Could you repeat, word for word, the line with "Given: Click the" and every line after it in the records below, leaving out any pictures?

== Segment start ==

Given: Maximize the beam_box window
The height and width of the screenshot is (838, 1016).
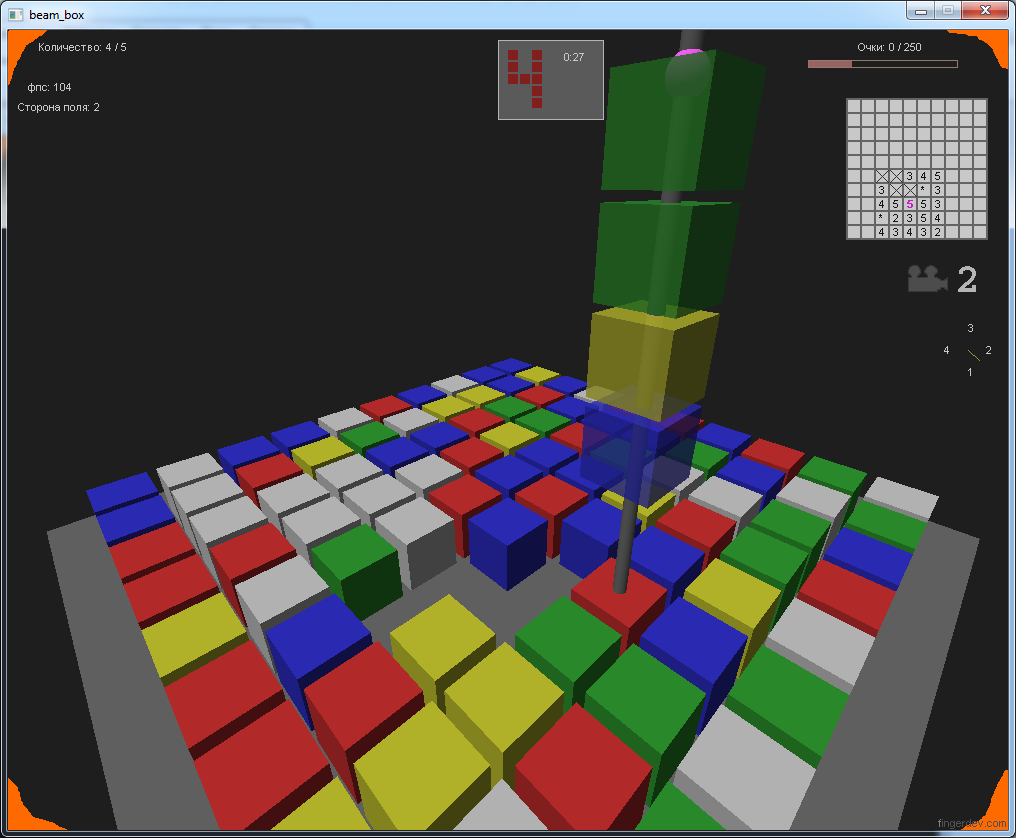Looking at the screenshot, I should (x=946, y=10).
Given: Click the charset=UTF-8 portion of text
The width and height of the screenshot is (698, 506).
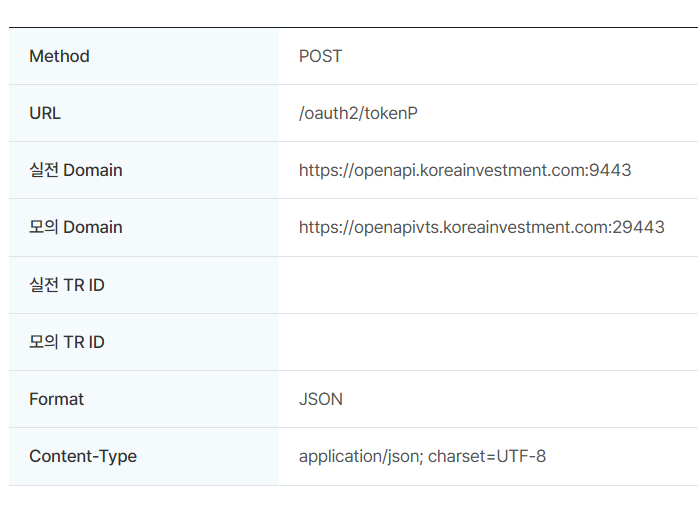Looking at the screenshot, I should point(487,456).
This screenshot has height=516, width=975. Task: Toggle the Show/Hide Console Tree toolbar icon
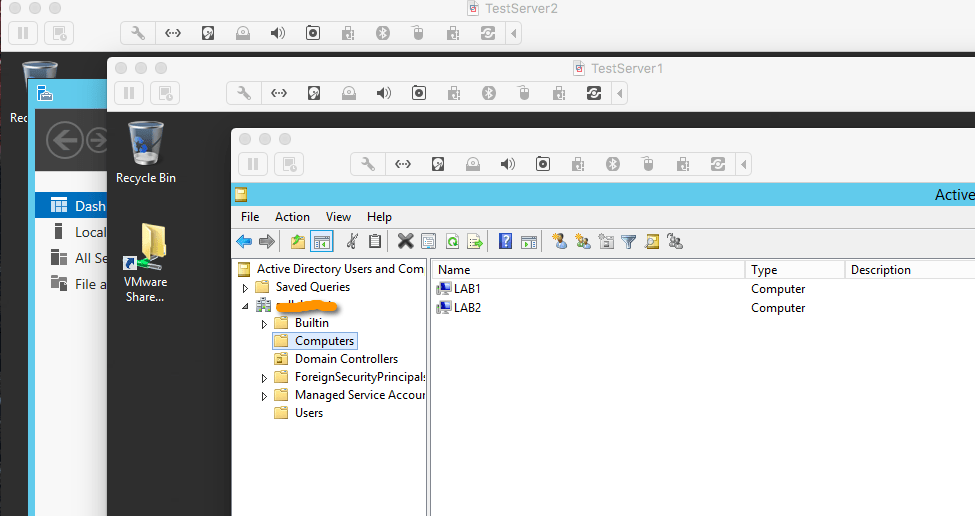tap(321, 241)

== Segment end ==

▸ Answer area
Given: Click the charset=UTF-8 portion of text
The width and height of the screenshot is (698, 506).
Looking at the screenshot, I should point(487,456).
This screenshot has height=516, width=975. Task: Toggle the Show/Hide Console Tree toolbar icon
tap(321, 241)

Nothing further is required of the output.